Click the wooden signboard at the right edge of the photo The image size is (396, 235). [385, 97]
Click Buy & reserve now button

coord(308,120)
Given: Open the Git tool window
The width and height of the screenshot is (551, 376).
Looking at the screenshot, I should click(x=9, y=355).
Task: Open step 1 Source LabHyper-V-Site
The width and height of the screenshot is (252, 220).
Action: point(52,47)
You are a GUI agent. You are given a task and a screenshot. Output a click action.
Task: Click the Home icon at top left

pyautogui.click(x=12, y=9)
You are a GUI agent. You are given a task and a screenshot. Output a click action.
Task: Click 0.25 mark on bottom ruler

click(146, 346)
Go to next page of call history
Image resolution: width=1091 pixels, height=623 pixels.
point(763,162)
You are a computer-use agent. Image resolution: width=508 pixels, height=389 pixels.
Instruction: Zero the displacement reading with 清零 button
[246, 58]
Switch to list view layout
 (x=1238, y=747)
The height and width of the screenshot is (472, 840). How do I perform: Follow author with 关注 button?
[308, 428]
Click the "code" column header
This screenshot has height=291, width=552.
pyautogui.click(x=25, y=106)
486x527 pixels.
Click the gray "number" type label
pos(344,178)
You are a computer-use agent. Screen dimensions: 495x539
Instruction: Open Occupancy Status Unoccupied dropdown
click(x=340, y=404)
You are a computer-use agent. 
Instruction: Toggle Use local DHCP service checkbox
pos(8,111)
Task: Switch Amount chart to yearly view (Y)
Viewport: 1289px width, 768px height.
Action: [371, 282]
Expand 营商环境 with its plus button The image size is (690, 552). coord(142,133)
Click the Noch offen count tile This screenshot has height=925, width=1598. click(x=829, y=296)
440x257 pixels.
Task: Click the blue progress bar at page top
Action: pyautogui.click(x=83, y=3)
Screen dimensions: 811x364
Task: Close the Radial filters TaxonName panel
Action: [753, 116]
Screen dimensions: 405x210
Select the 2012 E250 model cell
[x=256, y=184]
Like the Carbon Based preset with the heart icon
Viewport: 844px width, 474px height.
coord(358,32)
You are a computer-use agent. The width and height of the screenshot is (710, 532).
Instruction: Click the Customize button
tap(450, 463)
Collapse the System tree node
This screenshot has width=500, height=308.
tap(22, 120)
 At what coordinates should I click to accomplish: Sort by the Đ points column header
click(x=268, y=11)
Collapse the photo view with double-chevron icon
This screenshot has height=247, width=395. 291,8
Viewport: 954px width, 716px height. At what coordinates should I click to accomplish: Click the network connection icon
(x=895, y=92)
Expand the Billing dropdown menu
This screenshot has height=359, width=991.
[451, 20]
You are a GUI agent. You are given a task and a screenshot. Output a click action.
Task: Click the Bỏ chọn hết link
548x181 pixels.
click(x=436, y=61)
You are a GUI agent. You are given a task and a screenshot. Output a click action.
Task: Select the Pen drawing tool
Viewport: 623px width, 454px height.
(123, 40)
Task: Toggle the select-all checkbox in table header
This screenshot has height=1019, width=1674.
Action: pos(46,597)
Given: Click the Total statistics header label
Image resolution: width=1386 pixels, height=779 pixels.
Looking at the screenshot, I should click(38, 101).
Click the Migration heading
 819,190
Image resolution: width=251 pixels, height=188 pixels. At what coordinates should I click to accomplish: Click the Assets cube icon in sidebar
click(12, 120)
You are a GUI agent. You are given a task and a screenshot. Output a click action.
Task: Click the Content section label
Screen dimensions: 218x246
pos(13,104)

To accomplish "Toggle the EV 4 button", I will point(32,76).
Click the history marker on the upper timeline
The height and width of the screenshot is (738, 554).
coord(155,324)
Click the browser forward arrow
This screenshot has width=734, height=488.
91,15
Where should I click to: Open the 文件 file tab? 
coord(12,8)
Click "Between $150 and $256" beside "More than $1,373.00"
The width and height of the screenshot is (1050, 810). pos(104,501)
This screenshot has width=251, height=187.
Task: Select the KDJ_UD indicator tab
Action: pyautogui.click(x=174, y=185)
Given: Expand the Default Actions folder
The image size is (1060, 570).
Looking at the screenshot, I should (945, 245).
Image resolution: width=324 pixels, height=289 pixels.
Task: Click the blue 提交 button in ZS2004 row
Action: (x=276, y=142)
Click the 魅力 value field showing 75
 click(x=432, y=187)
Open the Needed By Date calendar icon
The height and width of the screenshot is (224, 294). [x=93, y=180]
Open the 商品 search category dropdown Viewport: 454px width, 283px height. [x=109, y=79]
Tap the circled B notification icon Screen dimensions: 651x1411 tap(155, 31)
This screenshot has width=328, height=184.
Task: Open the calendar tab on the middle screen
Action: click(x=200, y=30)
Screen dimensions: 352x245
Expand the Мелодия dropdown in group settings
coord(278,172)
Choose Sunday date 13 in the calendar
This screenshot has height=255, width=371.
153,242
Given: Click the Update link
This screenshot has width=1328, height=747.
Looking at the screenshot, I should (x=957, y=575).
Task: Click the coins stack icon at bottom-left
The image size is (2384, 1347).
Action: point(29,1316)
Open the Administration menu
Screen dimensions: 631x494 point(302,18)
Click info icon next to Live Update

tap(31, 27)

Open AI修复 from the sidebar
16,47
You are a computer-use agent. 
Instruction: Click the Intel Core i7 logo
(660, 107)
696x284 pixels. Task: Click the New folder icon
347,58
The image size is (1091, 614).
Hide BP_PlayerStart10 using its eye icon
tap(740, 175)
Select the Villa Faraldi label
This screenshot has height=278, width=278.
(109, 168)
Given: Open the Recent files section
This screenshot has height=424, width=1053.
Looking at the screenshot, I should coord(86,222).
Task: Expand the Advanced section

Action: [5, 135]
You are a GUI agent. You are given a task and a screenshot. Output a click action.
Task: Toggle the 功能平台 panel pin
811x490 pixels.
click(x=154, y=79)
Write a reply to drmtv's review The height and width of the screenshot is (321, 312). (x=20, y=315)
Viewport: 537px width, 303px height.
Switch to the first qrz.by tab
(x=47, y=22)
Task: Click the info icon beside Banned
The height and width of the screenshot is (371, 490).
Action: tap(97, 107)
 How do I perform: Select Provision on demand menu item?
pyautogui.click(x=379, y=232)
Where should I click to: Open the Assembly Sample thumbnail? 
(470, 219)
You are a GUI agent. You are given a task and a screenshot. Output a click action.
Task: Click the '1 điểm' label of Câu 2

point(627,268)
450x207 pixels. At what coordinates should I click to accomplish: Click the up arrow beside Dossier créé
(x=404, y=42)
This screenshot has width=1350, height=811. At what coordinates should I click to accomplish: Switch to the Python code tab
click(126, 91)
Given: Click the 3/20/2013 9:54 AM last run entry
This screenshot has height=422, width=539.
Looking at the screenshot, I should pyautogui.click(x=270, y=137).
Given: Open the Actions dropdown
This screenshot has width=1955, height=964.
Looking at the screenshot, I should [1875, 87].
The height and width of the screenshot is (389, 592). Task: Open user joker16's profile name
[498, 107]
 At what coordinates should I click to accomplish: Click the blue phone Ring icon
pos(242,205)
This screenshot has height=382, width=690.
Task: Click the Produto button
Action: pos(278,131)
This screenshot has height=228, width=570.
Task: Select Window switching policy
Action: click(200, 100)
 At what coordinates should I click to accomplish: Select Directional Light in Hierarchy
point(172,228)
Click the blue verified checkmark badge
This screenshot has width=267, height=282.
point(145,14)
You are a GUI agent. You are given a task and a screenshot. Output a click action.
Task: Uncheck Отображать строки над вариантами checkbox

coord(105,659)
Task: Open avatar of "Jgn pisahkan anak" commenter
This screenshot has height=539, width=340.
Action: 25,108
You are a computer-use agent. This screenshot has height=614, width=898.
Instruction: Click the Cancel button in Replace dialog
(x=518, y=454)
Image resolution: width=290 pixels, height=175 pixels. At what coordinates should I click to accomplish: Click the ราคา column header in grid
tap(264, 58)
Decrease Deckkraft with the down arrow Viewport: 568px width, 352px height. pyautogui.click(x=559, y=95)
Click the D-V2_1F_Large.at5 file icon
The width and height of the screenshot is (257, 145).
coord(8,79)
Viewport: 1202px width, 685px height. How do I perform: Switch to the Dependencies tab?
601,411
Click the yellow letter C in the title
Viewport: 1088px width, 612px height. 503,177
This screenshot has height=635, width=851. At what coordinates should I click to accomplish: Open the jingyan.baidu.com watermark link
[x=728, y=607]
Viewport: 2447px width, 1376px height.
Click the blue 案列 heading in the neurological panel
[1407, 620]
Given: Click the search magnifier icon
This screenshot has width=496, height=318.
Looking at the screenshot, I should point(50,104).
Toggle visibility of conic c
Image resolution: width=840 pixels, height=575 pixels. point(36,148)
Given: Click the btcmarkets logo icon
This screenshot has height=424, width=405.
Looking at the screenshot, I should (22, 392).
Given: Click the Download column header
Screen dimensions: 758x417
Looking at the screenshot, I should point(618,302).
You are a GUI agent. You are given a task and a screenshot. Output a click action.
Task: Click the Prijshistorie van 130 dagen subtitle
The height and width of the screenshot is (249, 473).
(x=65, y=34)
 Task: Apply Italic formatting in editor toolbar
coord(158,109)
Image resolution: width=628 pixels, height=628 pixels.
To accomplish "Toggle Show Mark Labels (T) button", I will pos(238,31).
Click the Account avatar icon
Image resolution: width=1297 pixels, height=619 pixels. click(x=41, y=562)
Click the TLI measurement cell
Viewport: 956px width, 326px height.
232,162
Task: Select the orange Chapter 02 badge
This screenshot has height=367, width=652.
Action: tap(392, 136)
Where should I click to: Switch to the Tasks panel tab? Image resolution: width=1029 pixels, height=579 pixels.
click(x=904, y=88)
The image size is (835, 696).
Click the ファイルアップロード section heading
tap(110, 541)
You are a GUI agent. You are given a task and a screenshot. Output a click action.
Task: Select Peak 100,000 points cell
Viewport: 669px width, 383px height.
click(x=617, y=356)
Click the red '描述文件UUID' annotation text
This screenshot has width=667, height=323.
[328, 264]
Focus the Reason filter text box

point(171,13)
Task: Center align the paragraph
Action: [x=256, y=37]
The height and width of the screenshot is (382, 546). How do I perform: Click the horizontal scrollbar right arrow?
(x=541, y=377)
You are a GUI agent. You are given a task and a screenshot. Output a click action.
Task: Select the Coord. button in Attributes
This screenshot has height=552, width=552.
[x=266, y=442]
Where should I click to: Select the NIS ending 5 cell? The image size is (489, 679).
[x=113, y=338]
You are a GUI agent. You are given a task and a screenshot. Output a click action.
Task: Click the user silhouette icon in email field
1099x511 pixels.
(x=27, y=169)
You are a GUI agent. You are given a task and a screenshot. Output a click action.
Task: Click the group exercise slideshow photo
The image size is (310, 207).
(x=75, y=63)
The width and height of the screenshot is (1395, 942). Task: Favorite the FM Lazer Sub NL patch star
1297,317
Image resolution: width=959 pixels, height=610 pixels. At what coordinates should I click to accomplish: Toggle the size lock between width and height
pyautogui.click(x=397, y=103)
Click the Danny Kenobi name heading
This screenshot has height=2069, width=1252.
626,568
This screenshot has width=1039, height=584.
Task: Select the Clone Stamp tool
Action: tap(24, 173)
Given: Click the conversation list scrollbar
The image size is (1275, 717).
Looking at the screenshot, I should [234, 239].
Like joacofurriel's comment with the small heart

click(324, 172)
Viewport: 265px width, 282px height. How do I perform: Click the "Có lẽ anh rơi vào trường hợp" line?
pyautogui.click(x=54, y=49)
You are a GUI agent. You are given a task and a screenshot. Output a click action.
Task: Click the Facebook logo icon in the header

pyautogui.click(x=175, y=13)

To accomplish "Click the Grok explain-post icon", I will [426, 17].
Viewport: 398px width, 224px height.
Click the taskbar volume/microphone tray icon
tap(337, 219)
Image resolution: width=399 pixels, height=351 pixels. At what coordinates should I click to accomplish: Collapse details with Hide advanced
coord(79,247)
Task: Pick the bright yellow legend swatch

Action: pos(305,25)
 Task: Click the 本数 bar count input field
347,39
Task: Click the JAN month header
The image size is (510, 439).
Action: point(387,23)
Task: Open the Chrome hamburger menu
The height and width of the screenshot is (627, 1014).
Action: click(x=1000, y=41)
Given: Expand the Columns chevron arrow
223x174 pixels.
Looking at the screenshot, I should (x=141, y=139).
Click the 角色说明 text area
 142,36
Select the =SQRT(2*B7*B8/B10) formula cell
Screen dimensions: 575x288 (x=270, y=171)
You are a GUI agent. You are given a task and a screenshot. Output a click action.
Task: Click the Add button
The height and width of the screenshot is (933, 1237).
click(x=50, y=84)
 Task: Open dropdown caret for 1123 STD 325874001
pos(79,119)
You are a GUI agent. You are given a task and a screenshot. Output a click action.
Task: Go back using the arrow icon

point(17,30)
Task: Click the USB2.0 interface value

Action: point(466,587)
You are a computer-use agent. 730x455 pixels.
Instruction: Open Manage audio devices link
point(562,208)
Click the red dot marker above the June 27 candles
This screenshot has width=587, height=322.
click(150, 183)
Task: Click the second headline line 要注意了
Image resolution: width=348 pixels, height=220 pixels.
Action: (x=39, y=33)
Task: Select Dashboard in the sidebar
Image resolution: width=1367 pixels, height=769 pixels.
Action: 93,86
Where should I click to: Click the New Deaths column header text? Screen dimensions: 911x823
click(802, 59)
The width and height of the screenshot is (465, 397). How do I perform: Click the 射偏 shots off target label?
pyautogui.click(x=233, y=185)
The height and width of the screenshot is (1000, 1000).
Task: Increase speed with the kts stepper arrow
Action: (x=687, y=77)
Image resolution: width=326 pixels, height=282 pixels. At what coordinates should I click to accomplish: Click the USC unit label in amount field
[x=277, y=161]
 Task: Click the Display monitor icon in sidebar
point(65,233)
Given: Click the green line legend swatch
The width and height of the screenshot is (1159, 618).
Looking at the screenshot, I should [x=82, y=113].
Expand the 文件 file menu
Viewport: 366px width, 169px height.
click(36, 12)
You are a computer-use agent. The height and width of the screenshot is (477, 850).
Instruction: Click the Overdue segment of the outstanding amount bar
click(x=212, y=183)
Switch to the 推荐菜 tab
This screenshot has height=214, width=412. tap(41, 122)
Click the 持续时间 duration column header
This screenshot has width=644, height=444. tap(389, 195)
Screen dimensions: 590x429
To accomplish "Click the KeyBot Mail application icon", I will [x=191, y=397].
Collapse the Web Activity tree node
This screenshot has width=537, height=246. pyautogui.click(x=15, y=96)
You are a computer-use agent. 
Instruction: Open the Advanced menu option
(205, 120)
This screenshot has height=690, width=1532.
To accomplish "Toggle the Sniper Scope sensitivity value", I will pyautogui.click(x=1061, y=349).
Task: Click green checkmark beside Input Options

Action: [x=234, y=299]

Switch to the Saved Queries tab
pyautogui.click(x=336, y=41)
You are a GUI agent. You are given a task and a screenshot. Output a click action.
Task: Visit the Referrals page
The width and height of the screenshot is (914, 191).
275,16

──────

Copy the records above verbatim, from the line containing "Given: Click the search magnifier icon" through the line containing "Action: [x=256, y=37]", including both of those lines.

--- Answer to this problem ---
Given: Click the search magnifier icon
This screenshot has width=496, height=318.
Looking at the screenshot, I should point(50,104).
Toggle visibility of conic c
Image resolution: width=840 pixels, height=575 pixels. point(36,148)
Given: Click the btcmarkets logo icon
This screenshot has height=424, width=405.
Looking at the screenshot, I should (22, 392).
Given: Click the Download column header
Screen dimensions: 758x417
Looking at the screenshot, I should point(618,302).
You are a GUI agent. You are given a task and a screenshot. Output a click action.
Task: Click the Prijshistorie van 130 dagen subtitle
The height and width of the screenshot is (249, 473).
(x=65, y=34)
 Task: Apply Italic formatting in editor toolbar
coord(158,109)
Image resolution: width=628 pixels, height=628 pixels.
To accomplish "Toggle Show Mark Labels (T) button", I will pos(238,31).
Click the Account avatar icon
Image resolution: width=1297 pixels, height=619 pixels. click(x=41, y=562)
Click the TLI measurement cell
Viewport: 956px width, 326px height.
232,162
Task: Select the orange Chapter 02 badge
This screenshot has height=367, width=652.
Action: tap(392, 136)
Where should I click to: Switch to the Tasks panel tab? Image resolution: width=1029 pixels, height=579 pixels.
click(x=904, y=88)
The image size is (835, 696).
Click the ファイルアップロード section heading
tap(110, 541)
You are a GUI agent. You are given a task and a screenshot. Output a click action.
Task: Select Peak 100,000 points cell
Viewport: 669px width, 383px height.
click(x=617, y=356)
Click the red '描述文件UUID' annotation text
This screenshot has width=667, height=323.
[328, 264]
Focus the Reason filter text box

point(171,13)
Task: Center align the paragraph
Action: [x=256, y=37]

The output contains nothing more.